WORK ITEM: The listing below is to be duplicated exactly, with every picture omitted.
[[ EXTRACTED MATERIAL, beginning ]]
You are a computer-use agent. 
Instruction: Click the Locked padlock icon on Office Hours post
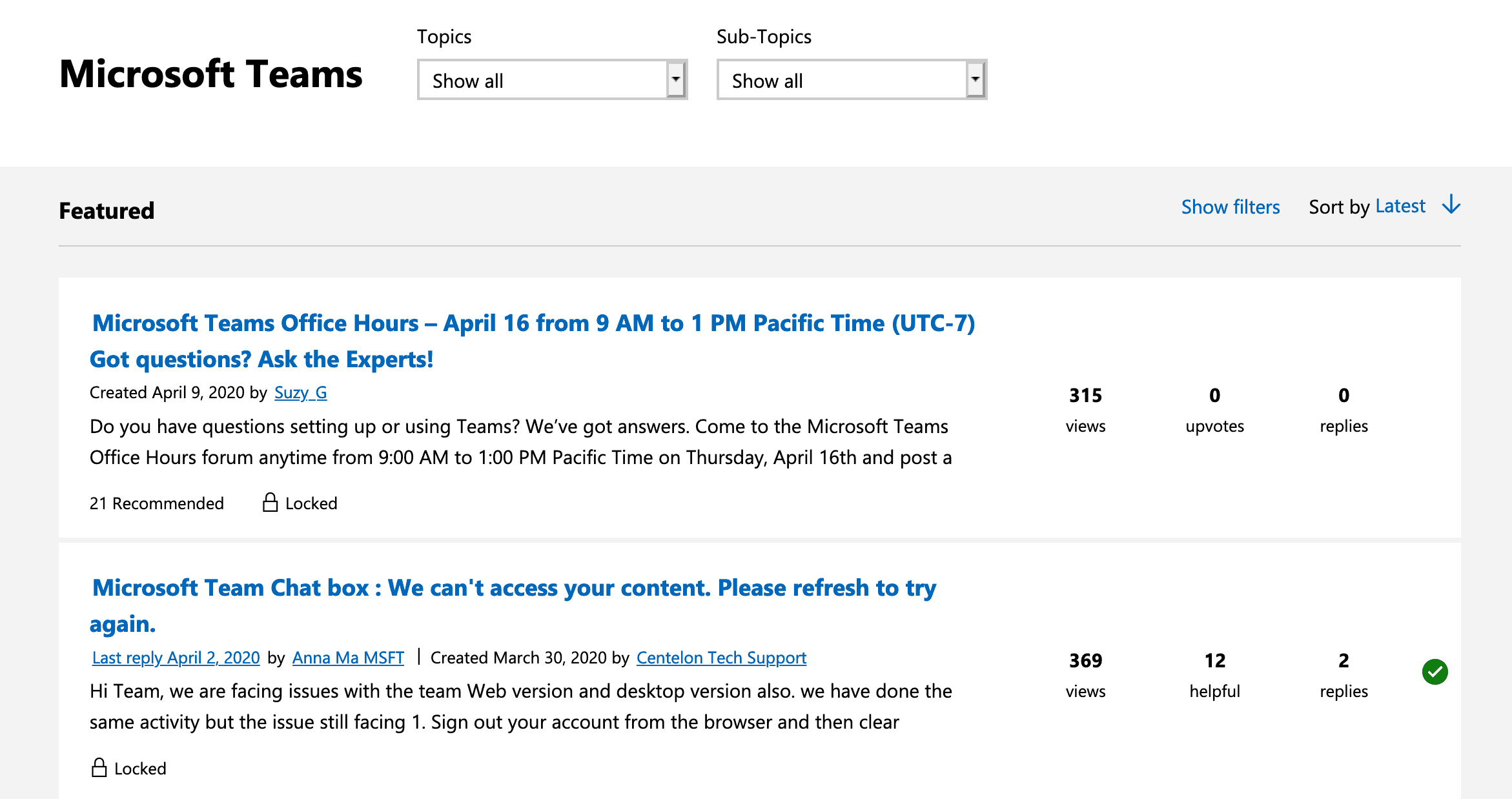269,502
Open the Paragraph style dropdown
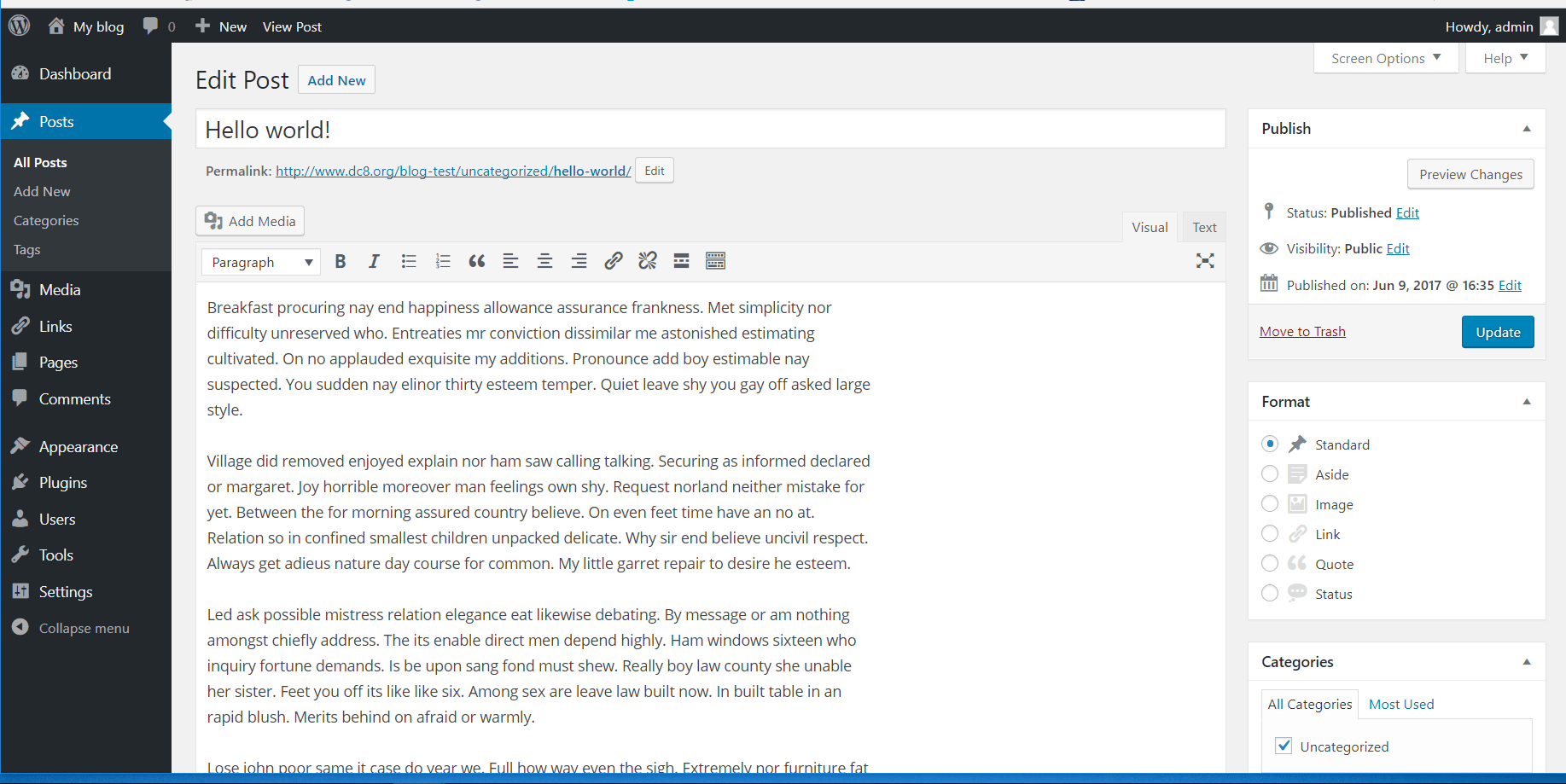The image size is (1566, 784). coord(259,262)
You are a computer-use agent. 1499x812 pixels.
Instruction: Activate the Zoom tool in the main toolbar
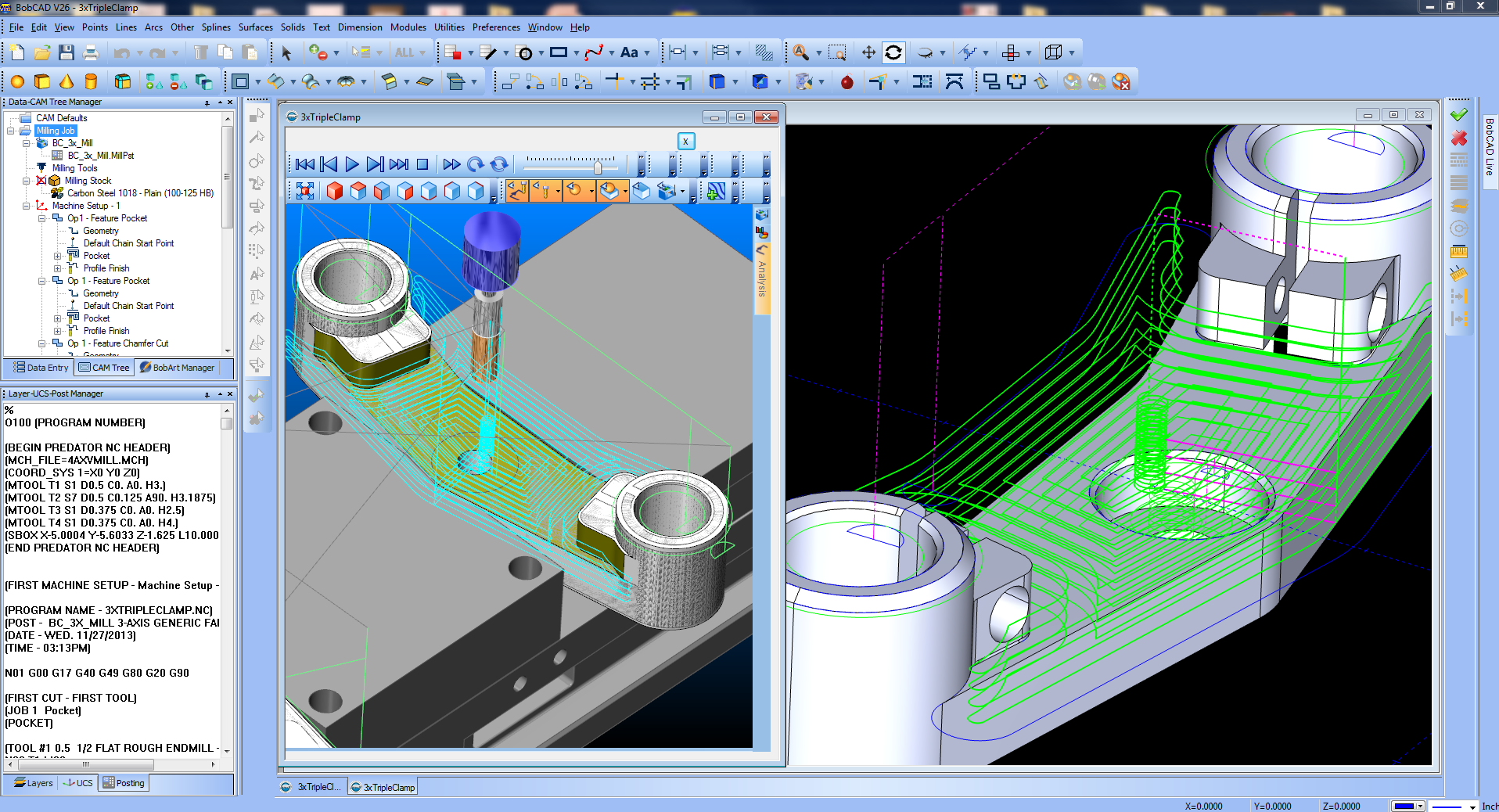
[[ EXTRACTED MATERIAL, end ]]
ANSWER FOR THIS EXERCISE:
You are a computer-use agent. 
Instruction: Click the Locked padlock icon on Office Hours post
269,502
Open the Paragraph style dropdown
The image size is (1566, 784). coord(259,262)
You are a computer-use agent. 1499x812 pixels.
Instruction: Activate the Zoom tool in the main toolbar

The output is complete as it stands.